Wednesday, January 28, 2009

No Community Without Boundaries, Need to Hold Loosely?

"It seems that this requires a twofold emphasis and corrective, First, Ward’s skeptical stance with respect to boundaries should be jettisoned for a post-critically dogmatic stance that asserts the necessity of boundaries as the condition for community. As Reinhard Hutter has argued, there can be no ‘public’ without borders: ‘An unlimited, altogether open space does not constitute a public. Openness in all directions actually destroys any public.’ [Reinhard Hutter, ‘The Church as Public: Dogma, Practice, and the Holy Spirit,’ Pro Ecclesia 3 (1994): 347.] Second, the conception of the church as counter-polis must be deeply pneumatological. As Hutter suggests, improvising on Kant, ‘Pneumatology without ecclesiology is empty; ecclesiology without pneumatology is blind.’ The assertion of an ecclesial antithesis requires a more persistent Augustinianism that resists the tendencies to make the human community coextensive with the ecclesia by recovering the centrality of the Spirit’s operation in the work of regeneration (and sanctification) and risking the scandalous affirmation of the utter particularity of that work in the community of the elect, while still constructing the community as one of welcome and hospitality.
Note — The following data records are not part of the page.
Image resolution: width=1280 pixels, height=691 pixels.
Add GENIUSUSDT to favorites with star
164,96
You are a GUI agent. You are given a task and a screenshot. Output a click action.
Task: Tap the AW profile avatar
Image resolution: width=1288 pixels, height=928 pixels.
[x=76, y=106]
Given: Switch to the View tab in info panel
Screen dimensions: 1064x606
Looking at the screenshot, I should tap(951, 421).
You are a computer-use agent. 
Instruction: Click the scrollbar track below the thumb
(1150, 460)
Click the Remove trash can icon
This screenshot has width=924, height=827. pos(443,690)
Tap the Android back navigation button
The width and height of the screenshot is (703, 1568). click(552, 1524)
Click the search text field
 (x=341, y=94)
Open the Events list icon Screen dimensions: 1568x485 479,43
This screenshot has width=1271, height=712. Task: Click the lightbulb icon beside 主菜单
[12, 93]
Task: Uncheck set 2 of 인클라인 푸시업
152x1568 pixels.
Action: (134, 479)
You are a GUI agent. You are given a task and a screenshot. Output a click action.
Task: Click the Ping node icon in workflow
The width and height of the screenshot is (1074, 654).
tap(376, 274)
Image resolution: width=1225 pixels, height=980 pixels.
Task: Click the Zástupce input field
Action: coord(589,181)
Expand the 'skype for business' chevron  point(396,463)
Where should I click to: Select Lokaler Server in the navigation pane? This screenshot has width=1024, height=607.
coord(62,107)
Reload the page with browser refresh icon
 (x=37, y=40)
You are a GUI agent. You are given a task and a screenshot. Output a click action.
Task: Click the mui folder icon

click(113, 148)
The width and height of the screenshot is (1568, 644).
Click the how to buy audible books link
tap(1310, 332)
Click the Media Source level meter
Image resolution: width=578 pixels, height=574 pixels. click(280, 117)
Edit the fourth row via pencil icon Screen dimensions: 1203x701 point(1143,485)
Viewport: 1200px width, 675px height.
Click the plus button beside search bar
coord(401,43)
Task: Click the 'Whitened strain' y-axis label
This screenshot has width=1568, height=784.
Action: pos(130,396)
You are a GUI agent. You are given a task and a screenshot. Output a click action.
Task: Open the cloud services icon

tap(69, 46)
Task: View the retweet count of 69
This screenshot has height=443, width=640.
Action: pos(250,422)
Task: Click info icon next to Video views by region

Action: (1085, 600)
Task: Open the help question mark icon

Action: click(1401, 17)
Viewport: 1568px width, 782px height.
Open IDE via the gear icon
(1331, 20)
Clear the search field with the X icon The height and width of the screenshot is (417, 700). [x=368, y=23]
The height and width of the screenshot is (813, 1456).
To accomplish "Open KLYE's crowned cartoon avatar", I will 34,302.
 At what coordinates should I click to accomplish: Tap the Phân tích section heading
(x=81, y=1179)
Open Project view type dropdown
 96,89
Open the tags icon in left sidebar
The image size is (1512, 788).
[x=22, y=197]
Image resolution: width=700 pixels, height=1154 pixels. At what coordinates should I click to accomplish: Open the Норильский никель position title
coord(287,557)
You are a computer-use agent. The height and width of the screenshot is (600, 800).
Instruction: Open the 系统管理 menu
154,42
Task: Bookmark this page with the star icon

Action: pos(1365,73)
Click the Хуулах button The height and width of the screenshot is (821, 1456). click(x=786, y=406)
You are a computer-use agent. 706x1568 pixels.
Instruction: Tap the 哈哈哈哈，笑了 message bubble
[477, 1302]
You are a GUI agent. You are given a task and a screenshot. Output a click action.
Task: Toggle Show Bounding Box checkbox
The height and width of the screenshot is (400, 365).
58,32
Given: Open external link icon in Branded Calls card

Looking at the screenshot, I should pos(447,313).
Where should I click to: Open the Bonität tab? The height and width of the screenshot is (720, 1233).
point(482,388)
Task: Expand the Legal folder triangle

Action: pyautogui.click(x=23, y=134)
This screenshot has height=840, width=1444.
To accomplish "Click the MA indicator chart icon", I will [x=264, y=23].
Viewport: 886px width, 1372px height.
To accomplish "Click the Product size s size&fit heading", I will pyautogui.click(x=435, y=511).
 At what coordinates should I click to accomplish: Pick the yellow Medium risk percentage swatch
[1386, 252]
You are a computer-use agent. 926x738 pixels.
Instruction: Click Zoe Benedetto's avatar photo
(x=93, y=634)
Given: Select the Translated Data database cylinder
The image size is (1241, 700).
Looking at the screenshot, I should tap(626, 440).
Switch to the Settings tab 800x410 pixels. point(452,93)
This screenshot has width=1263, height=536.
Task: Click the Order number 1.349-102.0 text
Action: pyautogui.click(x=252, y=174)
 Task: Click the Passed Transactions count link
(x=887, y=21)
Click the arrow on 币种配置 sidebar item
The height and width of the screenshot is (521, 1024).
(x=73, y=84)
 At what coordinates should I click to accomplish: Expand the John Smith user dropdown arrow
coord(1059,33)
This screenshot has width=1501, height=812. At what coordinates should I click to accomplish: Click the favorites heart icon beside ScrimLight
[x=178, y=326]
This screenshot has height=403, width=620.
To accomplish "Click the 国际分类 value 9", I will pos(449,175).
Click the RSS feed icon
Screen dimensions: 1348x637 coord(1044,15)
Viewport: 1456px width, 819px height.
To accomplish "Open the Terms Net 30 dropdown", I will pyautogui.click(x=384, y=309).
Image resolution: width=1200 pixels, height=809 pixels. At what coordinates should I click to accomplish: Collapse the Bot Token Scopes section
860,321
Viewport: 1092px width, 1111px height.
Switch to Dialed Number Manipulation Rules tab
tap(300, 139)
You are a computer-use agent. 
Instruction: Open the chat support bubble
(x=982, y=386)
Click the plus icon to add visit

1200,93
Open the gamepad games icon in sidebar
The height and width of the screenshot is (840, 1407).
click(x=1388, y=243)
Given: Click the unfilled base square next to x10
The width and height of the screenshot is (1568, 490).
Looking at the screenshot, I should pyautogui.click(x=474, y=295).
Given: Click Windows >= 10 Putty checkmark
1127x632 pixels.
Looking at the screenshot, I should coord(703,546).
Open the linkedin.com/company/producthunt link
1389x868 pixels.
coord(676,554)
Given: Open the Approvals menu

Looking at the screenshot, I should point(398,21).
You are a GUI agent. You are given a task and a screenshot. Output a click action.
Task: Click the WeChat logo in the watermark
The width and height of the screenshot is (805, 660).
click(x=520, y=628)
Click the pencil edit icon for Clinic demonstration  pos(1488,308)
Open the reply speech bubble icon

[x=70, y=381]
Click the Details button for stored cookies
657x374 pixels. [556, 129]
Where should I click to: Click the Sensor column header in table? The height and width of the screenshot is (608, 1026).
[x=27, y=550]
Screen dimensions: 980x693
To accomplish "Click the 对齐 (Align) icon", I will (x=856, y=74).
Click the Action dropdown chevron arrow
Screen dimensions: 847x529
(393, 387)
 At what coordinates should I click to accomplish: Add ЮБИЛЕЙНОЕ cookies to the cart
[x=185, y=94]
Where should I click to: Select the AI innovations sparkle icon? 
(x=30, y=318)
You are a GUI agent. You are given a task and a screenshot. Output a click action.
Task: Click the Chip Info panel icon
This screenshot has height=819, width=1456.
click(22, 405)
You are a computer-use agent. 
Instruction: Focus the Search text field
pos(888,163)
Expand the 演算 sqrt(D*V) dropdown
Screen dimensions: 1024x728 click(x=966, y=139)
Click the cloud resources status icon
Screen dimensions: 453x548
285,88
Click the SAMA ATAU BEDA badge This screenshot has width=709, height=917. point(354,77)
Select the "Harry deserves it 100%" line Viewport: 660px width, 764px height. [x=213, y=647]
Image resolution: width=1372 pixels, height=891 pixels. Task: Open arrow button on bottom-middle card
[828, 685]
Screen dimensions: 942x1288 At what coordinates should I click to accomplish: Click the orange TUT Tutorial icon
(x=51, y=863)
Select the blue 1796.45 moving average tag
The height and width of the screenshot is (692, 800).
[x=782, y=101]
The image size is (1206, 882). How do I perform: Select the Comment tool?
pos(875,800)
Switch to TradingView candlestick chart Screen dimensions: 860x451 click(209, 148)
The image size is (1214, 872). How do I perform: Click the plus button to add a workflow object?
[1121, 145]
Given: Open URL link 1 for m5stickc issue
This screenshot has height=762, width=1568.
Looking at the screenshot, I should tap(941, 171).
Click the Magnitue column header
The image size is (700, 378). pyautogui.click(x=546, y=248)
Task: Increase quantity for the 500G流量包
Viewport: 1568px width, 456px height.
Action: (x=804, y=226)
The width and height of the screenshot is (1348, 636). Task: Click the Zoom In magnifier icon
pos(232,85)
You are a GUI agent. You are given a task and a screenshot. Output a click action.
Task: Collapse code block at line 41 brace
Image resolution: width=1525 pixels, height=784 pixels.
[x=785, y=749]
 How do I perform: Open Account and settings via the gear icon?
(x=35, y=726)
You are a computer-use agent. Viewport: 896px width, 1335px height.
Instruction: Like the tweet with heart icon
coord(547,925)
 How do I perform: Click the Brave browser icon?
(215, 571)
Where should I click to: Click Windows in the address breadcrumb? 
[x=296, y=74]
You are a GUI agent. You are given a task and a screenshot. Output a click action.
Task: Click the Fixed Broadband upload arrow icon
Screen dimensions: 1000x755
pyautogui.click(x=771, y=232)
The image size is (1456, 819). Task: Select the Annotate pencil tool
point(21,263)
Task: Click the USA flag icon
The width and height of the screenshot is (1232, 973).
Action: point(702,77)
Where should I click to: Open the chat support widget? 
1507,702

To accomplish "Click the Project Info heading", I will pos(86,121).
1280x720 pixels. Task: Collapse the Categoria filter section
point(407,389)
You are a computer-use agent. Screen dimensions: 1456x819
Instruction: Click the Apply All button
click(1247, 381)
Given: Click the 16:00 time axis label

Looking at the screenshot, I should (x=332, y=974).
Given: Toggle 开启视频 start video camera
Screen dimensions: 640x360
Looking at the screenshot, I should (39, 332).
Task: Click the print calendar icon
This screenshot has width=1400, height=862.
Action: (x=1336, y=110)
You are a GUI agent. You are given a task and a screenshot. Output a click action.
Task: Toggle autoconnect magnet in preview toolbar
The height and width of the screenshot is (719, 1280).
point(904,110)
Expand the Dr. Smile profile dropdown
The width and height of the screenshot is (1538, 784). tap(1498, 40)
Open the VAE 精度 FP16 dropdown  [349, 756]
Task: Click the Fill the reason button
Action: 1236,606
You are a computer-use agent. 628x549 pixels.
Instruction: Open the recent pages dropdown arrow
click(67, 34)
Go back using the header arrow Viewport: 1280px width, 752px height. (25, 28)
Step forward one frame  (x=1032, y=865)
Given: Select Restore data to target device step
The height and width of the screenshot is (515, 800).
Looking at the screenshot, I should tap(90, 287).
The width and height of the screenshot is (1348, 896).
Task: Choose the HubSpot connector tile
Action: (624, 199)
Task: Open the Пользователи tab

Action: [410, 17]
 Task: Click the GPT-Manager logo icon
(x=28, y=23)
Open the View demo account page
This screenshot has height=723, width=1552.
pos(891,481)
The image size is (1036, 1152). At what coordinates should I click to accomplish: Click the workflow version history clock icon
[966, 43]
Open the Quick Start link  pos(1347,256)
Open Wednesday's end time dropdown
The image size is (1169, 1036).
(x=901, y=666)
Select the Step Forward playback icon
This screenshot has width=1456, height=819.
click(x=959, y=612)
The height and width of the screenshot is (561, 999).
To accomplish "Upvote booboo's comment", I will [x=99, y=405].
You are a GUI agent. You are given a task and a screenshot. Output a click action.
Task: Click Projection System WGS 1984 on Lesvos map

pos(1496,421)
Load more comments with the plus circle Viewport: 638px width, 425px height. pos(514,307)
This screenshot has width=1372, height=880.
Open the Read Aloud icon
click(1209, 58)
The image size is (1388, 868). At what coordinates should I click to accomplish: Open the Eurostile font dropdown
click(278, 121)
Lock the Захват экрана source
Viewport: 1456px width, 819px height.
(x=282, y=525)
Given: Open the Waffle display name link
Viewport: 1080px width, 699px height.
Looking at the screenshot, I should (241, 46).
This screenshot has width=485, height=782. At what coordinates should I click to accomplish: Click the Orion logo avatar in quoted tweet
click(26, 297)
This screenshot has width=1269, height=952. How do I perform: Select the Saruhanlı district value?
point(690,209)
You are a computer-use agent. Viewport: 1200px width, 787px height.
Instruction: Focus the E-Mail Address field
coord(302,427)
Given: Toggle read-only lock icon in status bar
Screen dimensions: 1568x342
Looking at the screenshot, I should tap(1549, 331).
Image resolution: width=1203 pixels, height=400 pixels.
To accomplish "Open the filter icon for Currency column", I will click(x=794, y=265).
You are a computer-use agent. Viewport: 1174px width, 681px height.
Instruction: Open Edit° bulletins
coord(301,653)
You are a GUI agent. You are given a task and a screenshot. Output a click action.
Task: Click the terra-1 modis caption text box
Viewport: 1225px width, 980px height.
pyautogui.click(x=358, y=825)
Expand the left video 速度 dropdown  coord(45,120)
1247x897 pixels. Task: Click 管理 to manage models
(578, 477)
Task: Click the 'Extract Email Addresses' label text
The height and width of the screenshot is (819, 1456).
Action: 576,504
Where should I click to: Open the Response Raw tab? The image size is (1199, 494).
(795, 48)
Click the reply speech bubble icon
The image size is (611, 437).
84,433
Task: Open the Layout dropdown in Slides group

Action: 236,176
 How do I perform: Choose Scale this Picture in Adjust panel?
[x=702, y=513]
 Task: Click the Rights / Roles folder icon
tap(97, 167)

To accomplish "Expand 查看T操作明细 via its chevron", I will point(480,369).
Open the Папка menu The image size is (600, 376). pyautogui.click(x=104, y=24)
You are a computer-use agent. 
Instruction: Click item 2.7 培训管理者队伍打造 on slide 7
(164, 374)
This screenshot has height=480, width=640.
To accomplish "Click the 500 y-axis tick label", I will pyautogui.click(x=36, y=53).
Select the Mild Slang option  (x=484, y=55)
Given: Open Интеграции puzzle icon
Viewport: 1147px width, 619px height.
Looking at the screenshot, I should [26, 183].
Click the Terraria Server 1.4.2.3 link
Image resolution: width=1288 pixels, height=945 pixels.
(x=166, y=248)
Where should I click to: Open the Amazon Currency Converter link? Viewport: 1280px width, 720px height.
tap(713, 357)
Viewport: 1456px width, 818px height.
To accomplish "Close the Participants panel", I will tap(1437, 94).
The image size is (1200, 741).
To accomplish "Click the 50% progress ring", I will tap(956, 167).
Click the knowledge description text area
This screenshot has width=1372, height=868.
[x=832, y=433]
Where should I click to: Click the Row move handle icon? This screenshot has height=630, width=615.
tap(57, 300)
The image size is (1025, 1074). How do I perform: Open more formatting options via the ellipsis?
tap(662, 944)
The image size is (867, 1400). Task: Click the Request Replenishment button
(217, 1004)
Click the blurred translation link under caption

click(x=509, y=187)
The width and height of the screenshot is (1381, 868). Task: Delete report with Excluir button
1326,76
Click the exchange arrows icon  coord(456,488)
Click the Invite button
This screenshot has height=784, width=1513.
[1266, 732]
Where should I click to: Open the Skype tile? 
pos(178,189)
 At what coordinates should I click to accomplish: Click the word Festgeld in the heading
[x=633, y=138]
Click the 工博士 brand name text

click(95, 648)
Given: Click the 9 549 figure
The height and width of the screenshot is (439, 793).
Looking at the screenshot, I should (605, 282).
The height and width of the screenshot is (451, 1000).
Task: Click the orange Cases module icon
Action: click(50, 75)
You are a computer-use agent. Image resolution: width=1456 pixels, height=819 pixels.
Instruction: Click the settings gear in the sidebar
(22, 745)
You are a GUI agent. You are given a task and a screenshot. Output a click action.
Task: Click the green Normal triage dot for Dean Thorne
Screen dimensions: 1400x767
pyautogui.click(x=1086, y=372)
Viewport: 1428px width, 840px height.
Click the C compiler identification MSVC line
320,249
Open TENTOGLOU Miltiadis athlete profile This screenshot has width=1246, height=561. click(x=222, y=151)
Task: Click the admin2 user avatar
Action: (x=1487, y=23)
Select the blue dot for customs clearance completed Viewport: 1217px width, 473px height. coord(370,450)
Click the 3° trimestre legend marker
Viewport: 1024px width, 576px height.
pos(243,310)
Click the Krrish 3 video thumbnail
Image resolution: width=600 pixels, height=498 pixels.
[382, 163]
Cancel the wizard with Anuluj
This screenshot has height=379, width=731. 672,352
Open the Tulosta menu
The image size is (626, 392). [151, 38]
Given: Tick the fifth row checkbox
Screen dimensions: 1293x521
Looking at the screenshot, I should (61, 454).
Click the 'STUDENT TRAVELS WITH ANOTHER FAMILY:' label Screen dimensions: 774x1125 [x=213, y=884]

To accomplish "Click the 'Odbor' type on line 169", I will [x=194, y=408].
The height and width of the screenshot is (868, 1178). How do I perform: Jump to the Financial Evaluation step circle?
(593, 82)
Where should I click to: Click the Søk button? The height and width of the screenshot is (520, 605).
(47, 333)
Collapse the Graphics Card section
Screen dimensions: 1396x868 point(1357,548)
Such a pneumatological ecclesiology, particularly with an emphasis on regeneration, can be found in both Kuyper and Calvin. In other words, an ecclesiology that construes the church as polis requires a robust pneumatology and a recovery of the doctrine of election, providing the shape of an ecclesiology that is Reformed, catholic, and charismatic. In this respect, RO stands in need of reform."